Viewing a single comment thread. View all comments

abaxeron t1_j4brylo wrote

The simplest algorithm used for basically every student-level task in my youth was "backward propagation of errors".

To run this model, you need three things: a big multi-layered filter (which will be our "AI"; a set of matrices that the initial data is multiplied on, and an activation function to mix some non-linearity in), a sufficient set of input data, and a sufficient set of corresponding output data. Sufficient for the system to pick on the general task.

Basically you take initial (empty or random) filter, feed it a piece of input data, subtract output data from corresponding desired result (finding what we call "error", i.e. difference between actual and desired result), and then you go backwards through the filter, layer by layer, and with simple essentially arithmetic operations, adjust the coefficients in a way that IF you fed the same data again, the "error" would be smaller.

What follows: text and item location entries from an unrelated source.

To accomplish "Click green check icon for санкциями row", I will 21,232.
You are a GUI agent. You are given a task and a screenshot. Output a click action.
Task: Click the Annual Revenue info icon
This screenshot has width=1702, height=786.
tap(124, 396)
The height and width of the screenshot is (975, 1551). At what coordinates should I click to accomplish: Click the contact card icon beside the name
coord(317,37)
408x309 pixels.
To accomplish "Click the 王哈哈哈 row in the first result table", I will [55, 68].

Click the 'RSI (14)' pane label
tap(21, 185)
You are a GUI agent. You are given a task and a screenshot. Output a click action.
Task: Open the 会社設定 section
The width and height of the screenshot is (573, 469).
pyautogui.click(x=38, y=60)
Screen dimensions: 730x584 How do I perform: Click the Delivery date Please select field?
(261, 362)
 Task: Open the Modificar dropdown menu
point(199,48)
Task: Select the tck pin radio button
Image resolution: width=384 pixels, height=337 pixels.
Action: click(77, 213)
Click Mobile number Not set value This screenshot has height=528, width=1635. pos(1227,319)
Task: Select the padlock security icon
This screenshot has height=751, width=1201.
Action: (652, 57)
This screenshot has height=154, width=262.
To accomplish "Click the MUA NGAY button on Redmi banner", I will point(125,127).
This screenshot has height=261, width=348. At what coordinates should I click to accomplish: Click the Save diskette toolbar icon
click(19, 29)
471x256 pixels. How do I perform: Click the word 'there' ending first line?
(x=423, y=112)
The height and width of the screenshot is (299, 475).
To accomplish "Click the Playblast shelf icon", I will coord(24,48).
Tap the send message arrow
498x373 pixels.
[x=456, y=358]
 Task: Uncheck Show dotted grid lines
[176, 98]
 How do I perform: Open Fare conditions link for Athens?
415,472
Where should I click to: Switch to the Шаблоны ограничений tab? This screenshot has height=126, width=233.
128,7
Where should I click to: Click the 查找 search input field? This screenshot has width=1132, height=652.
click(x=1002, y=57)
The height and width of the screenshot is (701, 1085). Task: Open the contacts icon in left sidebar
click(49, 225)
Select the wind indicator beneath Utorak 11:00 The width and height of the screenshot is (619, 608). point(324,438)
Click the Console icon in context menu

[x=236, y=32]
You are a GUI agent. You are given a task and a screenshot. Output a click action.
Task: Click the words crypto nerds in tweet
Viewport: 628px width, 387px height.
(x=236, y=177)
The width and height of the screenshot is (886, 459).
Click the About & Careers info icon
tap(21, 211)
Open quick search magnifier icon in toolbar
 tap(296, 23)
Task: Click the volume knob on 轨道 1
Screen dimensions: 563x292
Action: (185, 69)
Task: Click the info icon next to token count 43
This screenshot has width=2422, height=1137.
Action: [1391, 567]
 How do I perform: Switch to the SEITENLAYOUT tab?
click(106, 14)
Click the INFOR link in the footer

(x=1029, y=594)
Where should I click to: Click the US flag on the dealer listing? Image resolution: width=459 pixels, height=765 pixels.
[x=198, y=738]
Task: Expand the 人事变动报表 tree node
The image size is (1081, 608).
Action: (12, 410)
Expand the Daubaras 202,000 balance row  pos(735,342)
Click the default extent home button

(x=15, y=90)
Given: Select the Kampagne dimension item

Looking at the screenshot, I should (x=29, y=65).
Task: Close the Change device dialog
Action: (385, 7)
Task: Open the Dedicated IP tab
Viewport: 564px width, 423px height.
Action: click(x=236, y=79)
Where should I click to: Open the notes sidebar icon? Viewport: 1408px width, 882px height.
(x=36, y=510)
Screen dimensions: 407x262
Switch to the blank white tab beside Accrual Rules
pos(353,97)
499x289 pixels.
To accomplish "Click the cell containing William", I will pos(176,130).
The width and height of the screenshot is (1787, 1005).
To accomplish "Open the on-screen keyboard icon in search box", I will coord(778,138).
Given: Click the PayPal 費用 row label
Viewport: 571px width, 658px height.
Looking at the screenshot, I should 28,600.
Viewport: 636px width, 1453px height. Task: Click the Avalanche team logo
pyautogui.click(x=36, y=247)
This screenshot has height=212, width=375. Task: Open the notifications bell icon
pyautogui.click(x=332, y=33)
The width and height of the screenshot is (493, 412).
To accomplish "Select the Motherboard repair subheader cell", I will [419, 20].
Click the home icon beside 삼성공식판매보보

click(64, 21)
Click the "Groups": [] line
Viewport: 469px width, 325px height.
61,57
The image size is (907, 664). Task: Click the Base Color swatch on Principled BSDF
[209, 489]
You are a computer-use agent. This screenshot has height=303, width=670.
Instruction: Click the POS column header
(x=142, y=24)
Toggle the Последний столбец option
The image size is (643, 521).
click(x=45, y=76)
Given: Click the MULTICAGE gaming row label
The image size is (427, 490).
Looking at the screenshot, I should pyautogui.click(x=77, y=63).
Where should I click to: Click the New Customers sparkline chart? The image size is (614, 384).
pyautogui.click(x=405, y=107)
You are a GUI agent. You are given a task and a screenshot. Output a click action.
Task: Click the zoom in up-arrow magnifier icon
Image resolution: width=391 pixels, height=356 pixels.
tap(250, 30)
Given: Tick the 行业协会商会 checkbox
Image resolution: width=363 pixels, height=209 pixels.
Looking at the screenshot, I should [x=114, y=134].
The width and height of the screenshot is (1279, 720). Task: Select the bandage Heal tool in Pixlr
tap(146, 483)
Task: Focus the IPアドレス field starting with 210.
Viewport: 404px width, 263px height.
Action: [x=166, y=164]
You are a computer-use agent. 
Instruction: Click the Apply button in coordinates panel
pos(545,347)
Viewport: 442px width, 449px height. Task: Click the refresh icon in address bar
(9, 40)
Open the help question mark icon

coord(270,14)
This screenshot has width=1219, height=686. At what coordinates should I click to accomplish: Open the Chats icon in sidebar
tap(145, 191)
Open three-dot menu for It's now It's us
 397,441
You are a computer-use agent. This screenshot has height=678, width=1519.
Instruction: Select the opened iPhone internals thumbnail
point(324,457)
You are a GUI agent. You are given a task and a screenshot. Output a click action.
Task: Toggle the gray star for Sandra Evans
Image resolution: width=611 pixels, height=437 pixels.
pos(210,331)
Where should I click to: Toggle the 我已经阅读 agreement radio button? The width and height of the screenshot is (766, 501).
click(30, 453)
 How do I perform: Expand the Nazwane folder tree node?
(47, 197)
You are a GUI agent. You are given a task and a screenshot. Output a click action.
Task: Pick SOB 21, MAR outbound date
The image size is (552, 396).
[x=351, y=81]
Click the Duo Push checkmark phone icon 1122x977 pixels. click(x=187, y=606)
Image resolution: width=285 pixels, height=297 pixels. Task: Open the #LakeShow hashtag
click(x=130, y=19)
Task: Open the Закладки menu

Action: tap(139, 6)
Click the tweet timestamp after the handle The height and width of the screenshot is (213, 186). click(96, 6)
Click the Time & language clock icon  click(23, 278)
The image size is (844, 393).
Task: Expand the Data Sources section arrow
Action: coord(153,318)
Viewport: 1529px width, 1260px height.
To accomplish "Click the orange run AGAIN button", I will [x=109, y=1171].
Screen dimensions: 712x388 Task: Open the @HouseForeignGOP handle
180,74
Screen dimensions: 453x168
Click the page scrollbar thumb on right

If you "overfeed" one and the same input to this model 10 million times, you'll end up with the system that can only generate correct result for this, specific input.

But, when you randomly shift between several thousand options of inputs, the filter ends up in "imperfect but generally optimal" state.

The miracle of this algorithm is that it keeps working no matter how small the adjustments are, as long as they are made in the right direction.

One thing to keep in mind is that this particular model works best when the neuron activation function is monotonic, and the complexity of the task is actually limited by the amount of layers.

As a student, I made a simple demonstration program on this principle that was designing isotropic beams of equal resistance in response to given forces. During this experiment, I have proven that such a program requires two layers (since the task at hand is essentially a double integration).

I'm putting this response in because no-one seems to have mentioned backwards propagation of errors; modern and complex AI systems, especially working on speech/text, actually use more complex algorithms; it's just that this one is most intuitive and easiest to understand for humans.

1